*** Opening of Document section ***

Catasauqua resident makes 400-plus masks
One could say Brenda Kline Burger is an expert sewer. The Catasauqua Borough resident admits, with a chuckle, to having seven machines.
A previous software engineer, she now calls herself a crafter. Kline Burger learned this art from her mother when she was very young. She said she started at the age of 4 or 5.
“I have been a crafter for a long time. By trade, I’m a software engineer, and I became disabled nine years ago,” Kline Burger said. “I’ve always done some kind of craft. I had a business for 25 years.”
Whether she’s feeling well or not so well, Kline Burger still manages to make crafts, some days producing less items than other days.
“I have a lot of my mom’s products in our basement,” Kline Burger said. “I’ll do shows and make all kinds of things. I love doing that. I give a lot of things away to those who are less fortunate than I.”
Fast forward to today - Kline Burger has sewed at least 300 masks for Lehigh Valley Health Network employees, all of which have been made for donation. These projects have become a popular task for those who sew since the COVID-19 pandemic hit the nation.
She has made at least another 100 for family, friends and neighbors, some for donation and some for a set fee. Another 150-some pieces of fabric are cut out and ready to go to the machine.
The women who cut out these pieces are friends Connie Moll, administrative secretary to the director of NORI (Network Office of Research and Innovation), and Julie Gualano, residency program manager for the department of obstetrics and gynecology, both at Lehigh Valley Health Network. They asked Kline Burger to help make masks for hospital staff.
“They called me, and they said, ‘We really need masks, so you’re not getting out of this,’” Kline Burger said.
But it didn’t take much for Kline Burger to say yes. Doctors and nurses have a special place in her heart.

*** Close of Document section ***
*** Opening of Stored data ***

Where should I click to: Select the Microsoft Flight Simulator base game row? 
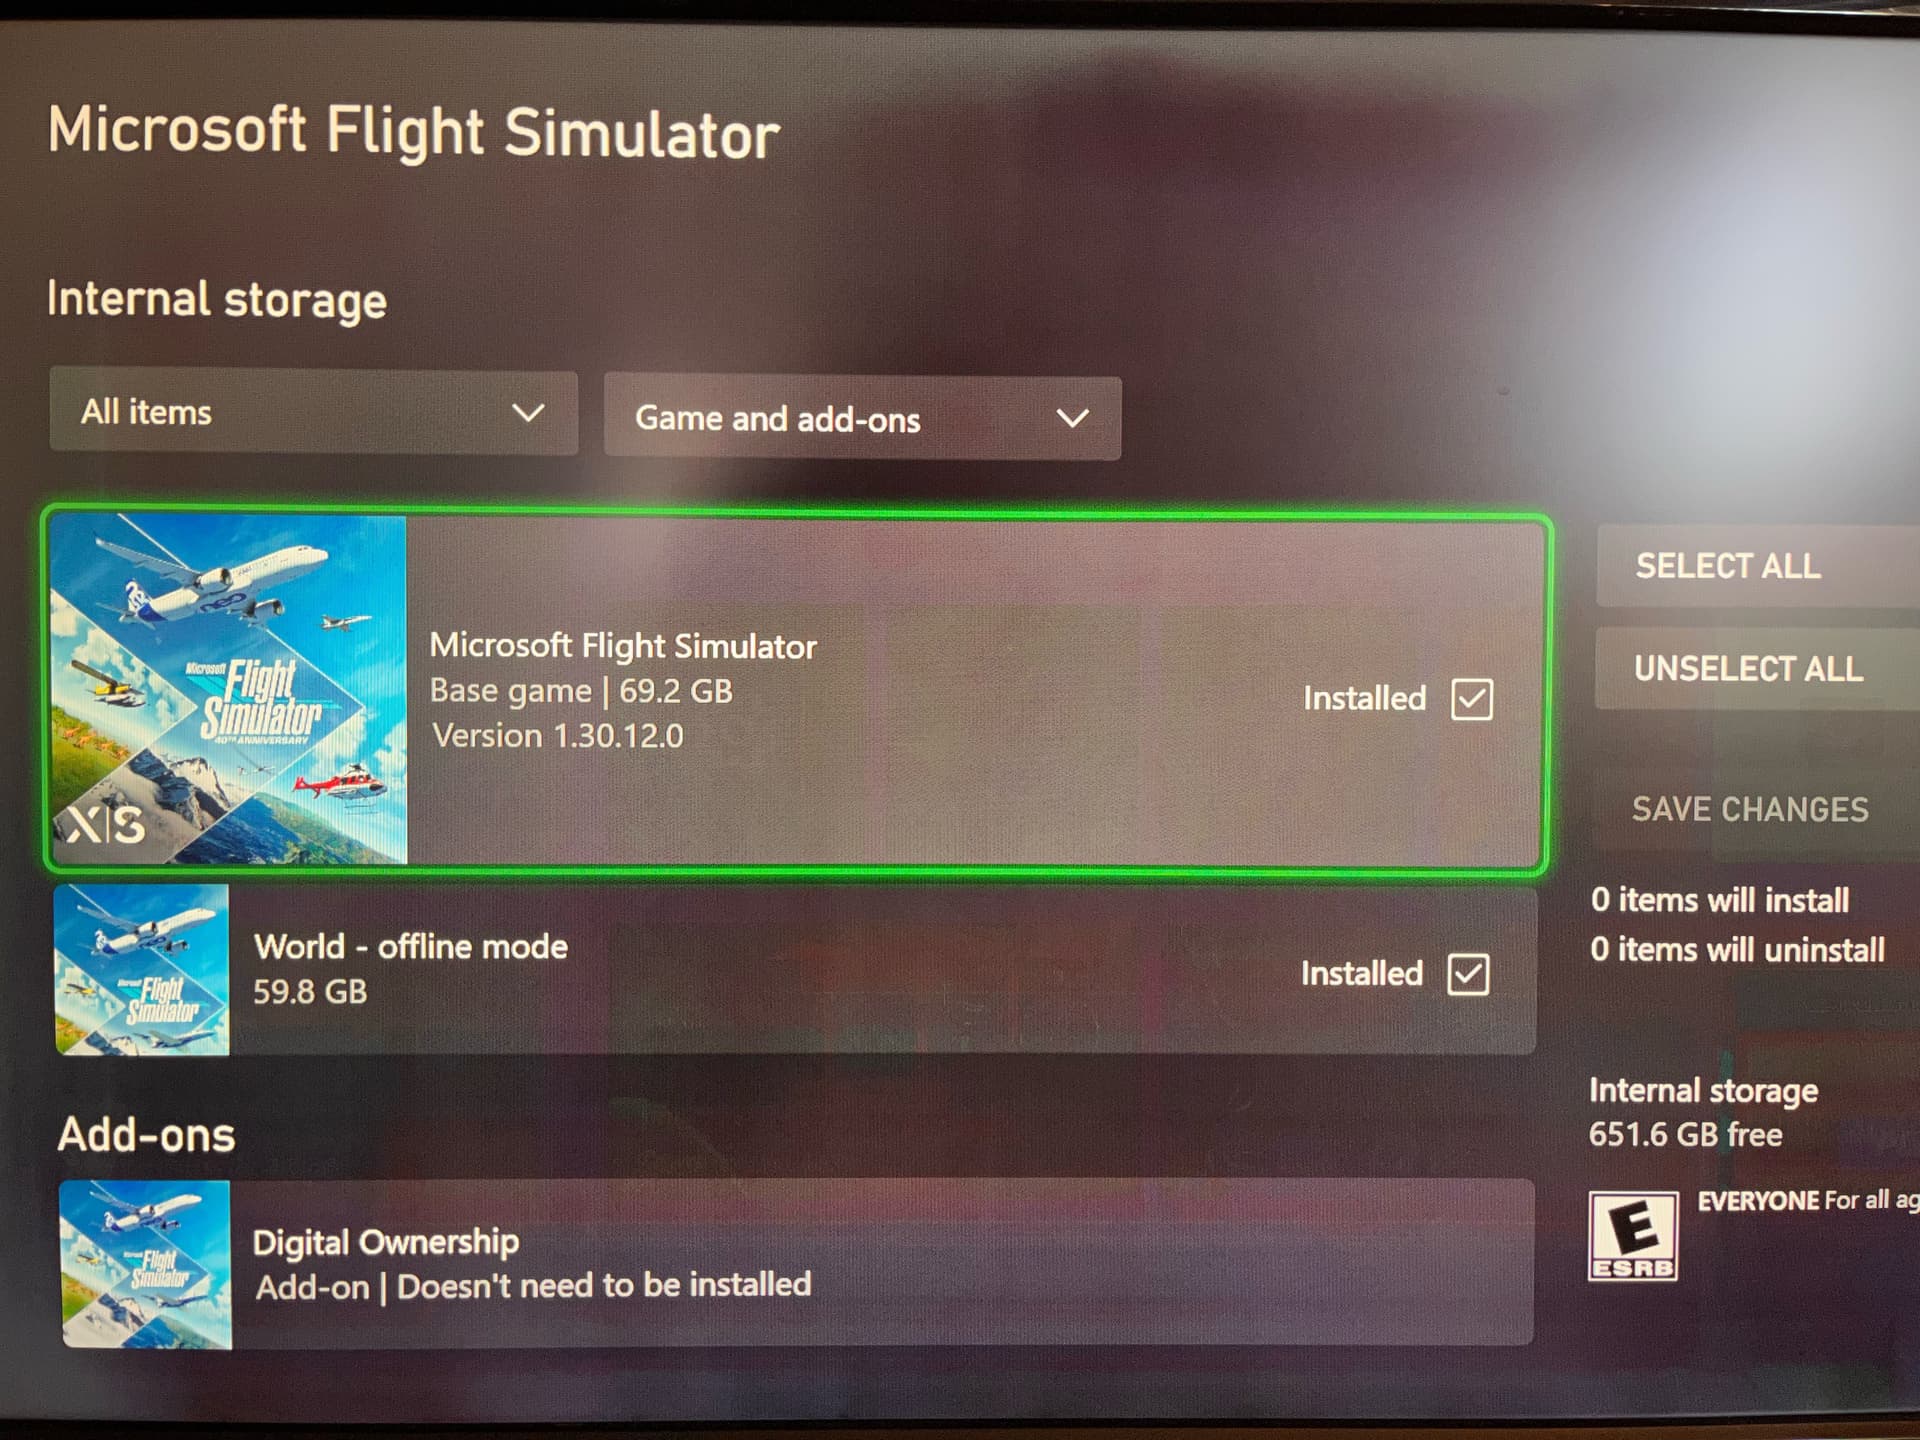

*** Close of Stored data ***

**Work task 1**: In the article about the Catasauqua mask maker, how many masks has Brenda Kline Burger sewn for Lehigh Valley Health Network employees?
**Work task 2**: Write the next part of the article about the Catasauqua mask maker, picking up after its final sentence.

**Response box 1**: At least 300.

**Response box 2**:
“I have been in the hospital every year since I was 18, no less than four to six times a year,” Kline Burger said. “Behcet’s disease is a horrible disease. I wasn’t diagnosed until 45 (years old). A lot of doctors and nurses took care of me, and they were always very good to me. I have to say that community is really like family to me.”
Some of the designs on the masks include roosters, fish, sailing ships, eagles, wine bottles, plaids, Halloween and Christmas themes, fruits and snowmen.
“You name it, we had it,” Kline Burger said.
Making these 400-plus masks takes a lot of time out of her day, but not as much as it did when she first started. In the beginning, making one mask took about 30 minutes. Now, she can get it done a lot faster.
Before donating, the fabric is washed, folded and put into a clean bag.
Kline Burger makes a three-layer mask of cotton, with an open slit for a tissue or coffee filter, and with fold-over elastic instead of the usual, regular elastic.
“Fold-over elastic is soft and doesn’t go in the crevice of your ear,” Kline Burger said.
Another elastic she likes using is a material that is two inches wide and rolls up. Kline Burger also plans to use vinyl for some masks in the future.
“There is a piece of vinyl that gets a button on either side, and it goes in the back of the mask, and it holds it away from your ear piece,” Kline Burger said. “I can’t wait to turn on my embroidery machine because I think it makes like 12 at a time.”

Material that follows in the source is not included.